Plus de 120.000 personnes ont été évacuées en août 2021 par les pays de l'OTAN, dont 2.000 avaient directement travaillé contre les talibans. Des milliers d'autres ont quitté le pays les mois suivants.

"On nous racontait les histoires du précédent régime taliban (1996-2001), que même la farine était difficile à trouver. Avec ces récits en tête, on s'inquiétait. On pensait qu'il n'y aurait plus de travail", explique à l'AFP Intizar Hotak, 29 ans, frère de Shafiullah.

Dans leur quartier de l'est de Kaboul, les seuls qui s'en sortent ont de la famille à l'étranger.

"Shafiullah disait que la situation ne pourrait pas s'améliorer, qu'il valait mieux partir", se rappelle sa mère, serrant contre elle un portrait du jeune homme.

Son corps est tombé sur le toit d'une maison dans le nord de la capitale, à quelques kilomètres de l'aéroport, comme celui de Fida Mohammed Amir, 24 ans.

Lui, de l'aveu de son père Payanda Mohammed Ibrahimi, haïssait les talibans.

Ce matin-là, il prétexte un rendez-vous dans sa clinique et quitte la maison familiale de Paghman, village proche de Kaboul.

En début d'après-midi, ils reçoivent un appel d'un inconnu qui dit être à l'aéroport: "Vous connaissez Fida? Il est tombé d'un avion".

Le jeune dentiste avait glissé dans sa poche le numéro de son père.

- "Je ne comprenais rien" -

Zar Bibi Hotak a été avertie par des proches qui ont vu la photo de Shafiullah partagée sur Facebook par des témoins à l'aéroport.

"J'ai hurlé, j'ai couru comme une folle. Certains voisins étaient gênés, se demandaient comment réagir. Un autre m'a attrapée et ramenée chez moi", raconte-t-elle.

"Je ne comprenais rien, je ne savais même pas qu'il était allé à l'aéroport", se remémore Intizar Hotak.

C'est lui qui est allé chercher la dépouille de son frère, méconnaissable.

"J'espère que Dieu n'imposera jamais à personne de voir une chose pareille", murmure-t-il, le regard fuyant.

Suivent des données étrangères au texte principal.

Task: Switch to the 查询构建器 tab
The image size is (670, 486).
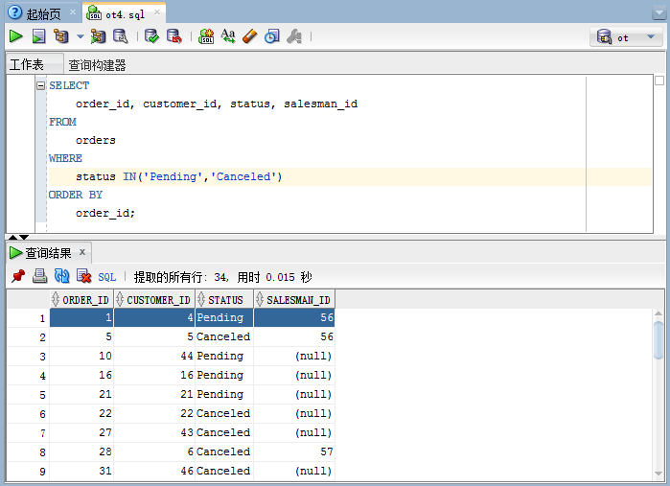Action: [97, 65]
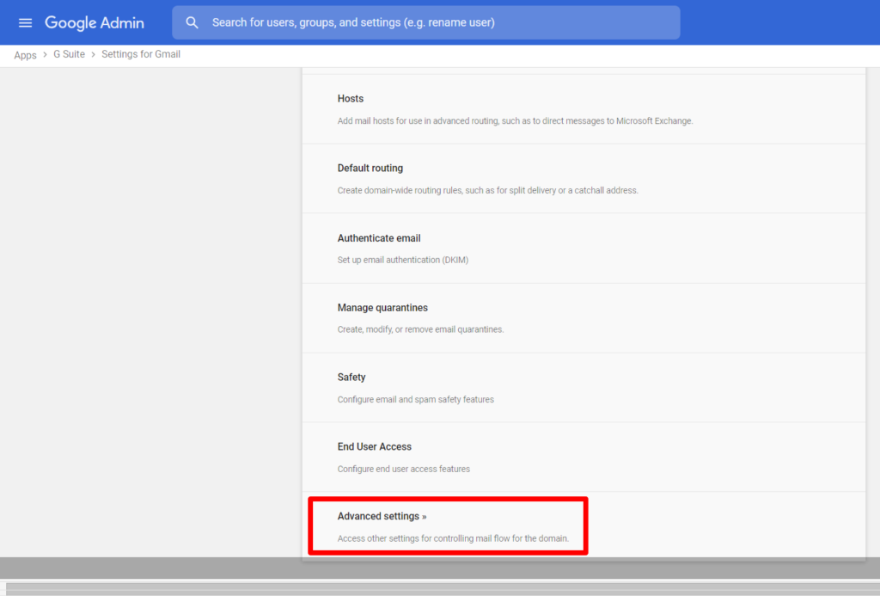The image size is (880, 596).
Task: Click the Google Admin logo
Action: pyautogui.click(x=94, y=22)
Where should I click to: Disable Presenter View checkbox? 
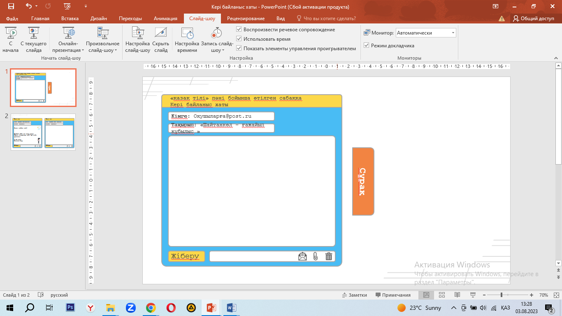367,46
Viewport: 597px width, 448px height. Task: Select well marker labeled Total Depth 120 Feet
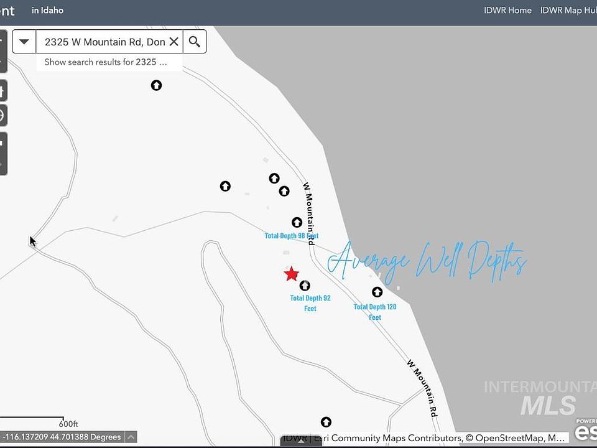click(x=377, y=292)
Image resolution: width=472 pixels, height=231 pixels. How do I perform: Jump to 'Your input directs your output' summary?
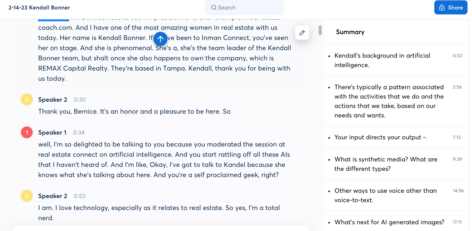point(380,137)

A ce jour, le nombre de victimes de l'évacuation demeure inconnu.

L'armée américaine a blanchi en 2022 l'équipage de l'avion, qui a "décidé de quitter l'aérodrome aussi vite que possible" au vu de la dégradation de la situation sécuritaire et des "centaines de civils encerclant l'appareil", avait rapporté une porte-parole.

Insuffisant, jugent toutes les familles interrogées par l'AFP, qui disent leur chagrin aggravé par l'absence d'excuses.

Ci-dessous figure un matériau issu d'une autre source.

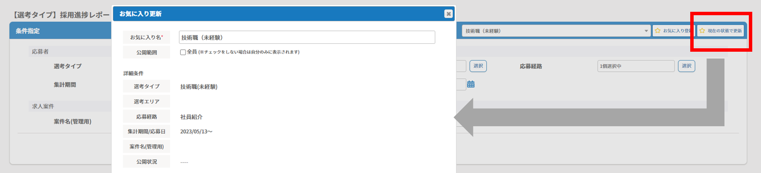Click the 社員紹介 応募経路 value
The image size is (761, 173).
click(x=191, y=117)
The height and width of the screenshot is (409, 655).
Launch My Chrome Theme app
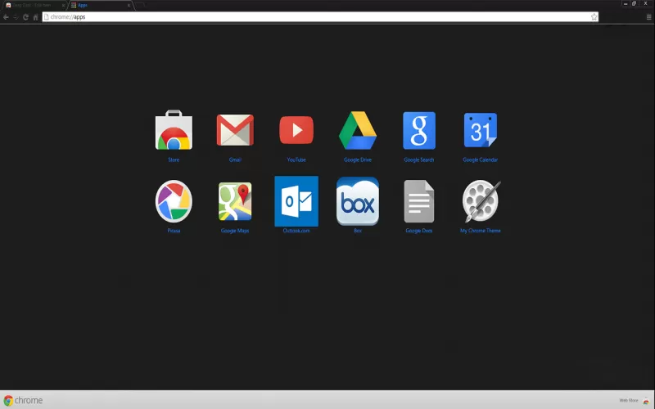tap(480, 201)
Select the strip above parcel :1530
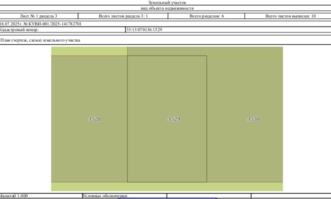 tap(245, 51)
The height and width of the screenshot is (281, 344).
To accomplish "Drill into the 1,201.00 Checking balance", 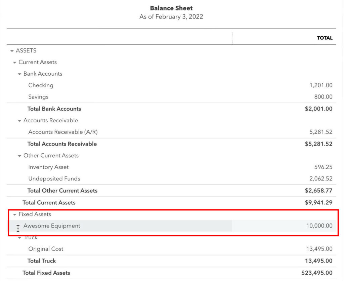I will click(321, 85).
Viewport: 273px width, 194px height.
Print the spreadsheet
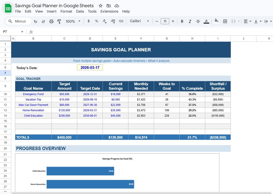tap(51, 21)
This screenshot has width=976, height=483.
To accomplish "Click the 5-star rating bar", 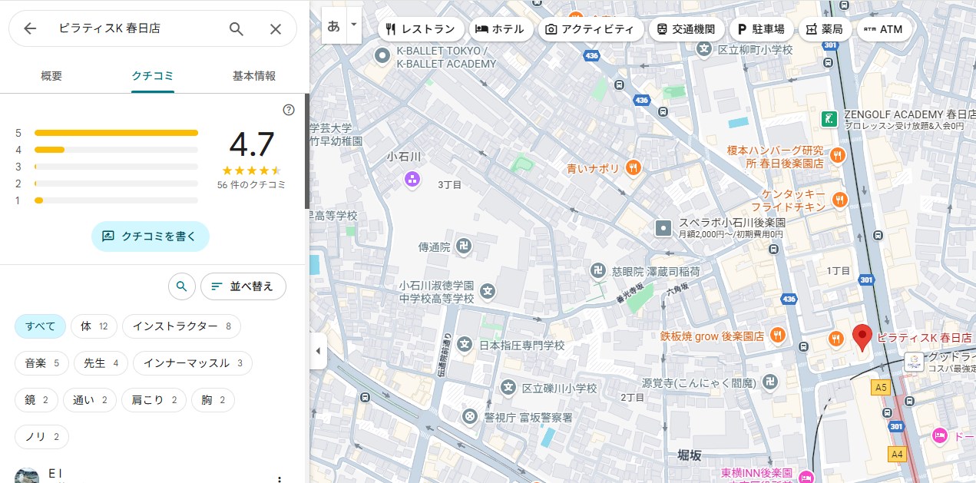I will click(x=116, y=133).
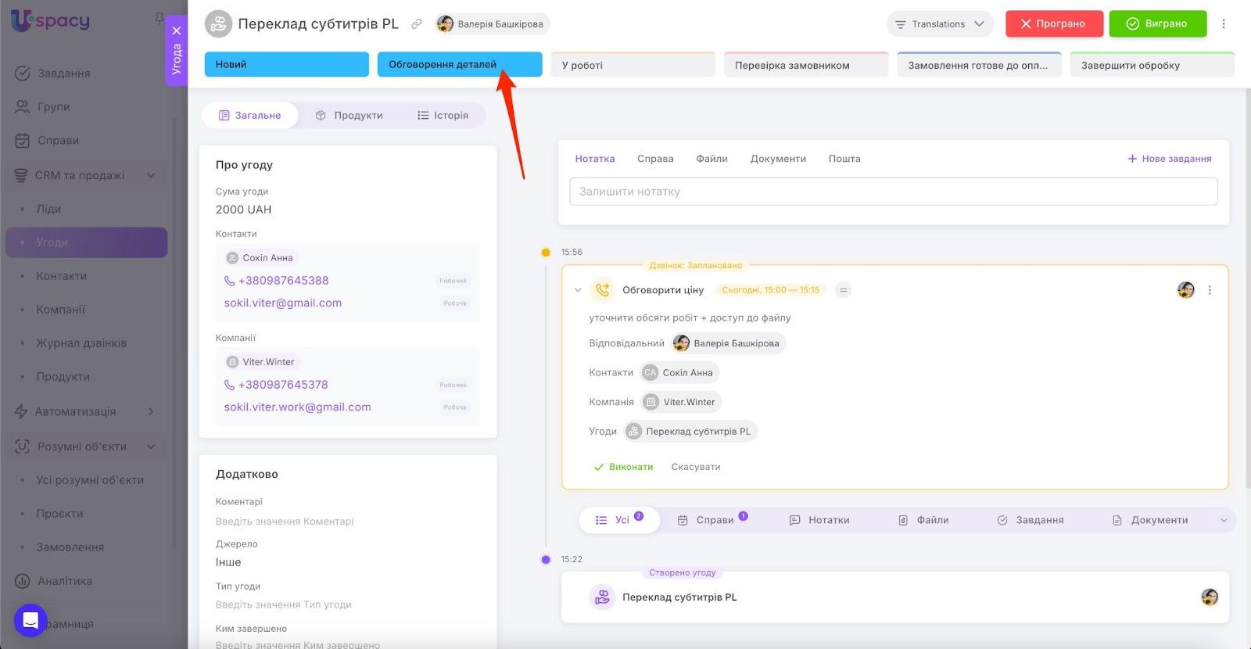Click the call activity three-dot options icon
Image resolution: width=1251 pixels, height=649 pixels.
coord(1210,290)
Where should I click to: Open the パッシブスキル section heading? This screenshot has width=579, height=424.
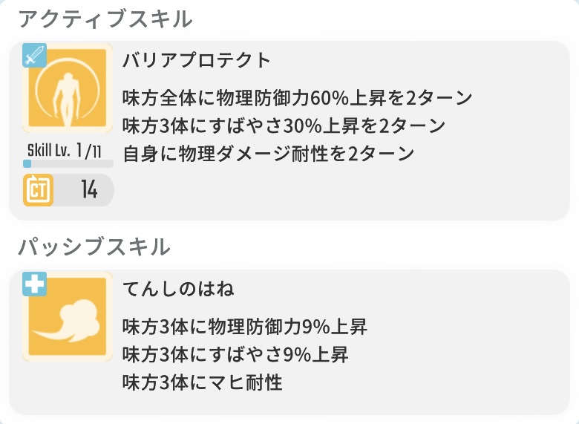tap(94, 247)
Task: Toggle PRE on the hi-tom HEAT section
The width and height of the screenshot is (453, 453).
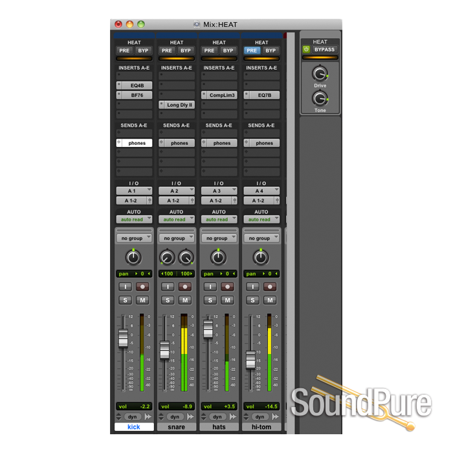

"Personne ne nous a appelés: ni le précédent gouvernement, ni les talibans, ni les Américains", s'indigne Zar Bibi Hotak.

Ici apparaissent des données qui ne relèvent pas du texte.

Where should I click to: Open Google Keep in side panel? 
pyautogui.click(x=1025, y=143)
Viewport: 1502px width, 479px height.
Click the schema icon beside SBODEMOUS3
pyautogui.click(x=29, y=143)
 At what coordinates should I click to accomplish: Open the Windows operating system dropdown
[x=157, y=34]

"Les avions sont équipés de caméras (...), le pilote savait ce qu'il faisait, que c'était dangereux, il aurait pû s'arrêter", accuse Zakir Anwari, dont le frère Zaki a été écrasé par l'avion, sur le tarmac.

- Cauchemars -

Jeune espoir du football de 17 ans, Zaki s'était rendu à l'aéroport par curiosité, avec un de ses autres frères. Il aurait ensuite décidé de tenter sa chance, croit Zakir Anwari.

"Peut-être qu'il craignait que les talibans interdisent le football", suggère-t-il.

Sous leur premier régime, les talibans avaient interdit presque toutes forme de divertissement, et instillé un climat de terreur. a partir de 2021, ils ont progressivement instauré des lois liberticides, visant surtout les femmes.

"Tout le monde s'est demandé comment Zaki, aussi intelligent, a pris un tel risque. Mais il n'était pas le seul: j'ai rencontré à l'aéroport un père de six enfants qui disait fièrement qu'il avait essayé par trois fois de s'accrocher à un avion", poursuit Zakir Anwari.

De l'aéroport où il s'est rué pour tenter de retrouver son frère, il se rappelle des corps entassés dans un pick-up, du sang au sol et d'être frappé par un taliban.

"J'ai eu des cauchemars pendant un an. Impossible d'oublier", confesse-t-il.

Payanda Ibrahimi hésite, lui, à reparler de son fils, n'y voyant qu'une façon de "rouvrir la blessure".

"Personne ne s'en soucie et personne ne peut comprendre", dit-il, le regard brisé par la douleur.

"Fida ne voulait pas mal faire. Comme lui, il y avait des milliers de familles à l'aéroport", argue-t-il.

"Elles n'y sont pas allées pour mourir, mais pour fuir. Et survivre".